## GEGEVEN OPDRACHT:
Geef aan hoeveel regels van de records de tekenreeks "should" bevatten, waarbij het verschil tussen hoofdletters en kleine letters meetelt. Noem alleen het aantal.

Vermeldingen van tekst en itemlocaties
________________
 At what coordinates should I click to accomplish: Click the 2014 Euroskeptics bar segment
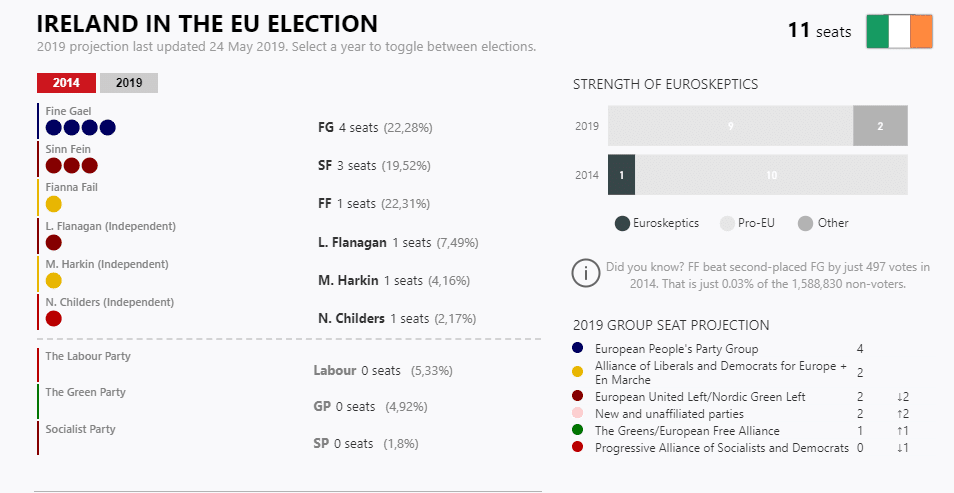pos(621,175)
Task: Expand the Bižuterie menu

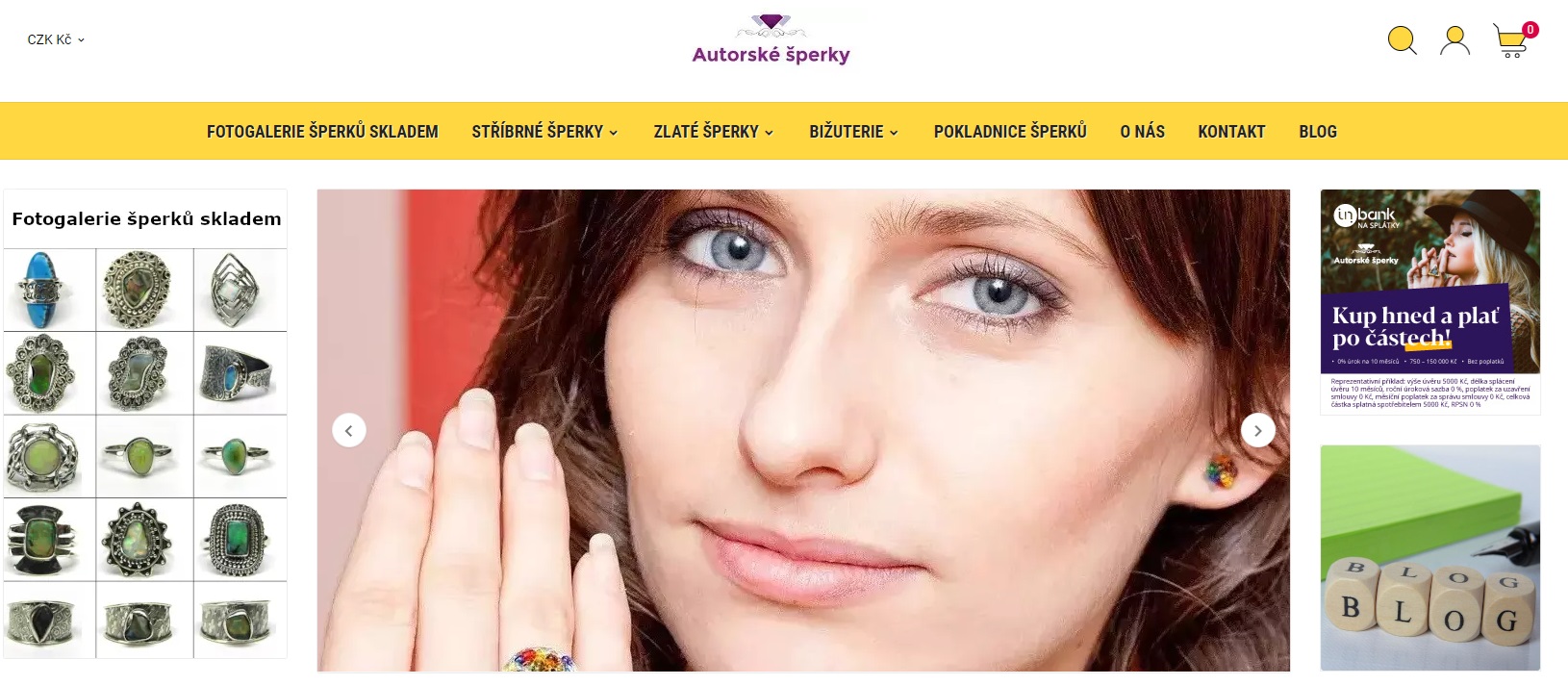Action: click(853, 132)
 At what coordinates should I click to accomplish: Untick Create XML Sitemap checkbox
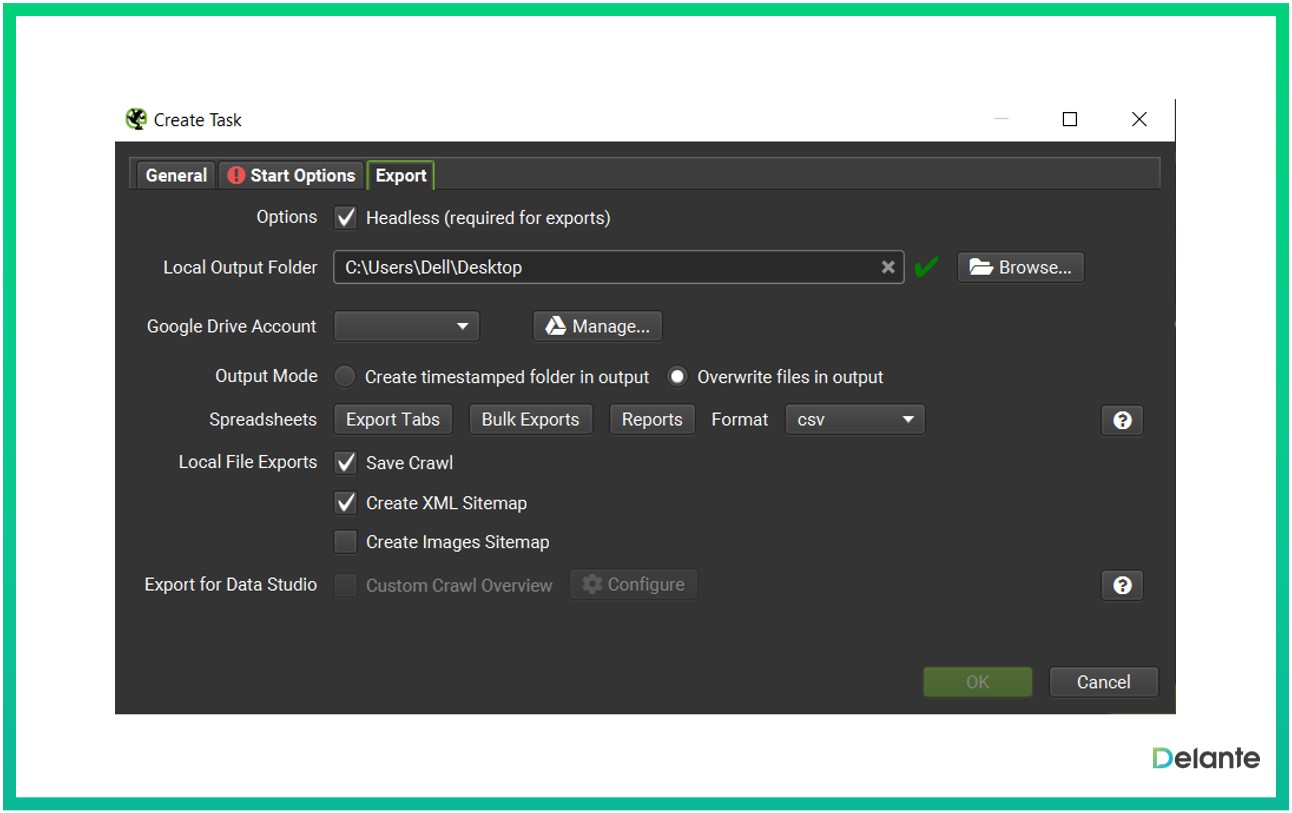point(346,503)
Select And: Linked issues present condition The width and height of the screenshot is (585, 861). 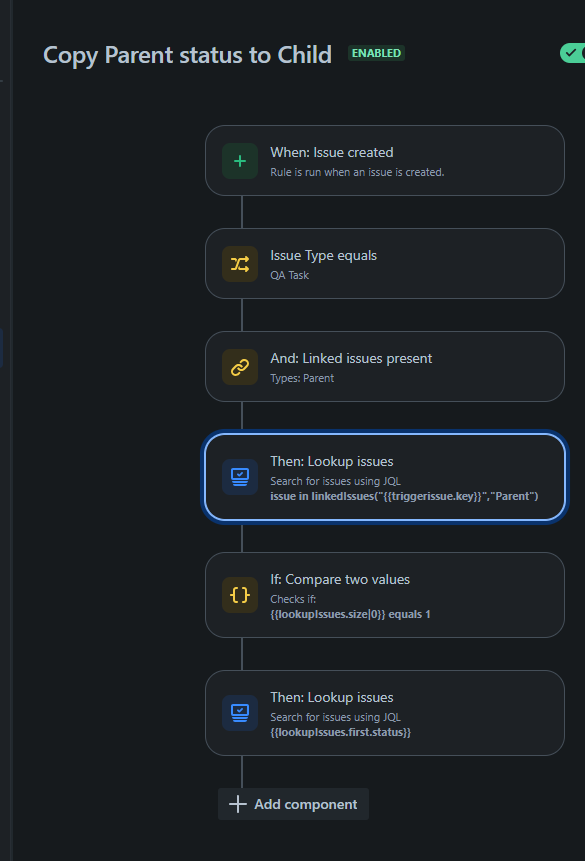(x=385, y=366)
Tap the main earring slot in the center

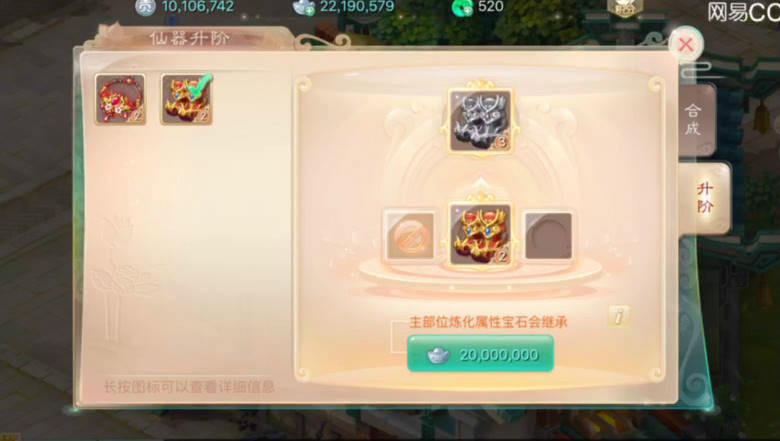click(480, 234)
________________
## UITVOER OEFENING:
2